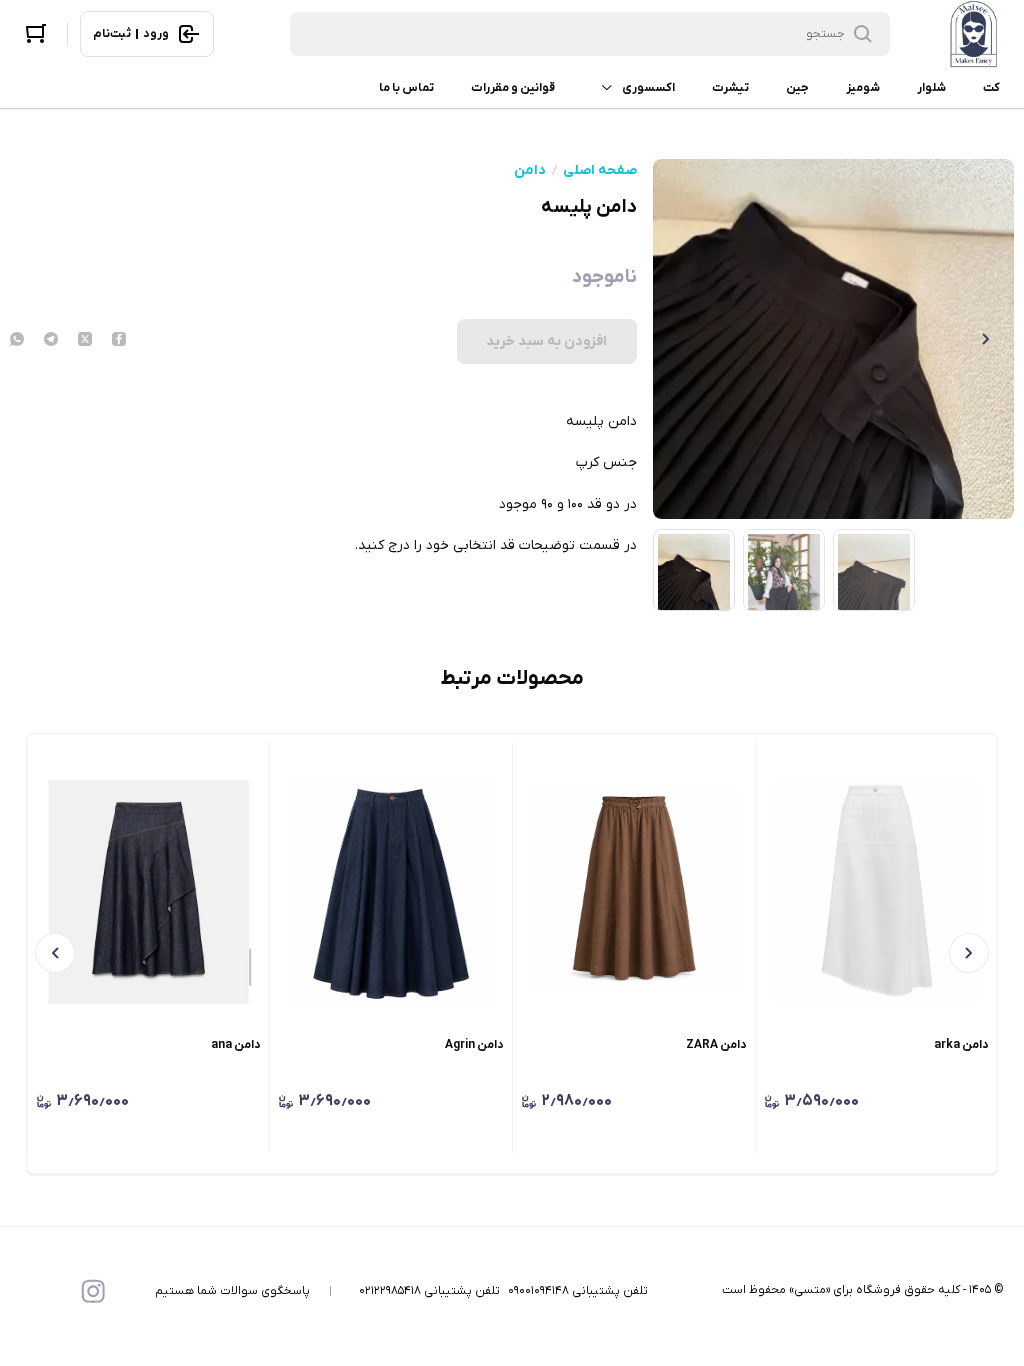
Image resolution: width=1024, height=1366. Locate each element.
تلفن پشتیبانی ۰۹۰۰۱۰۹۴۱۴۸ (578, 1291)
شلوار (931, 88)
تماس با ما (406, 88)
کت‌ (991, 88)
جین (797, 88)
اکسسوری (648, 88)
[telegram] (51, 341)
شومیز (863, 88)
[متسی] (974, 34)
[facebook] (119, 341)
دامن (530, 171)
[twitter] (85, 341)
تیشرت (730, 88)
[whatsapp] (17, 341)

Exercise prompt
Give back the records word for word, without their pictures.

Exercise result
Image resolution: width=1024, height=1366. Locate each element.
تلفن پشتیبانی ۰۹۰۰۱۰۹۴۱۴۸ (578, 1291)
شلوار (931, 88)
تماس با ما (406, 88)
کت‌ (991, 88)
جین (797, 88)
اکسسوری (648, 88)
[telegram] (51, 341)
شومیز (863, 88)
[متسی] (974, 34)
[facebook] (119, 341)
دامن (530, 171)
[twitter] (85, 341)
تیشرت (730, 88)
[whatsapp] (17, 341)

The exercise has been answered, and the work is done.